Que reste-t-il au travailleur si les tâches répétitives et systématiques sont automatisées ? Il lui reste les tâches non répétitives faisant appel à la créativité, à l’initiative, au discernement. L’ouvrier du 21ème siècle ne travaille plus avec sa “main” mais avec son “cerveau”. Comme le dit fort bien l’économiste Michel Volle, avec la révolution numérique, on passe de la main d’œuvre au cerveau d’œuvre. Le premier étage de notre théorie est le suivant: l’économie numérique est une économie de la compétence. L’économie digitale redéfinit les attributs des êtres humains et appelle de nouvelles compétences. Des ingénieurs en microélectronique, des développeurs informatiques, des ingénieurs d’affaires, des responsables de service après-vente, des directeurs de systèmes d’information, des analystes de données, etc… tant de compétences nécessaires à l’informatisation des sociétés africaines. Ces compétences représentent un savoir-faire ; ce qui pose la question de la nécessité de réformer le système éducatif en Afrique. Le système éducatif africain, hérité essentiellement de la colonisation, est celui qui produit des concepts théoriques, éduque à l’abstraction et la logique. Il a permis de former d’éminents hommes d’État, chefs d’entreprises et dirigeants jusqu’à la fin du 20ème siècle. Mais il doit être réformé, car il ne s’agit plus de “remplir des cerveaux” mais de produire des connaissances orientées vers l’action. Dit autrement, l’Afrique a besoin d’un système éducatif qui produit des compétences et pas seulement des connaissances. Par exemple, Il y a environ sept cent mille développeurs informatiques sur l’ensemble du continent, dont la moitié est concentrée sur cinq pays (Afrique du Sud, Égypte, Maroc, Nigeria, Kenya) ; ce qui est relativement peu au regard du milliard de personnes vivant sur le continent.

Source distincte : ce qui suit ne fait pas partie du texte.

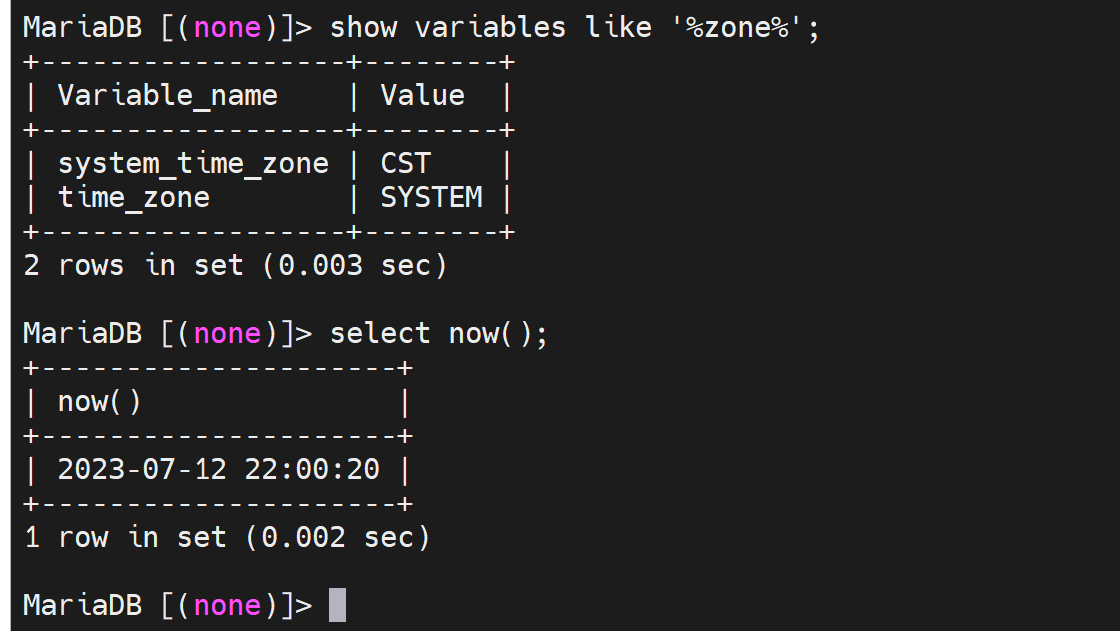Click the SYSTEM value cell
The image size is (1120, 631).
[431, 197]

J’ai rappelé que le fait majeur de la révolution digitale est :  les tâches (physiques ou mentales) systématiques et répétitives sont automatisées. Une des conséquences découlant de ce fait est que le coût marginal de la production est insignifiant par rapport à l’investissement initial. Le deuxième étage de notre théorie est donc le suivant: l’économie numérique est une économie à coût marginal nul. Il y a deux ans, en collaboration avec un ami, j’ai créé une entreprise pour proposer une solution digitale de gestion des notes des élèves dans les établissements scolaires au Bénin. Pour le développement de la première version du logiciel, nous avons dépensé quasiment tout notre capital financier initial (achat de licences informatiques, recrutement de développeurs informatiques, etc.). Une fois le logiciel mis au point, il peut être déployé dans n’importe quel établissement scolaire à coût nul. Concrètement, il y a un coût de distribution (les frais de transport pour aller sur le site de nos clients). Mais, il est très faible en regard du coût de développement du logiciel. Le coût de production est quasiment indépendant de la quantité produite ; c’est une spécificité de l’économie numérique. Le rendement d’échelle est croissant diront les économistes. L’économie numérique est une économie à coût fixe. Par conséquent, les sunk cost (les coûts irrécupérables) sont une des caractéristiques principales des entreprises de l’économie numérique. Quand une boulangerie tombe en faillite, l’on a la possibilité de vendre le four à pain, l’armoire à levain, le pétrin mélangeur, la trancheuse de pain ou tout autre équipement. En revanche, quand une entreprise de logiciel échoue, elle n’a plus rien à vendre. Le code du logiciel n’a très probablement plus aucune valeur. L’investissement initial est complètement perdu. D’où l’on peut tirer deux conclusions en matière de financement de l’entreprenariat numérique : (1) la dette est un mauvais instrument de financement de l’économie numérique, (2) le capital-investissement est le bon instrument.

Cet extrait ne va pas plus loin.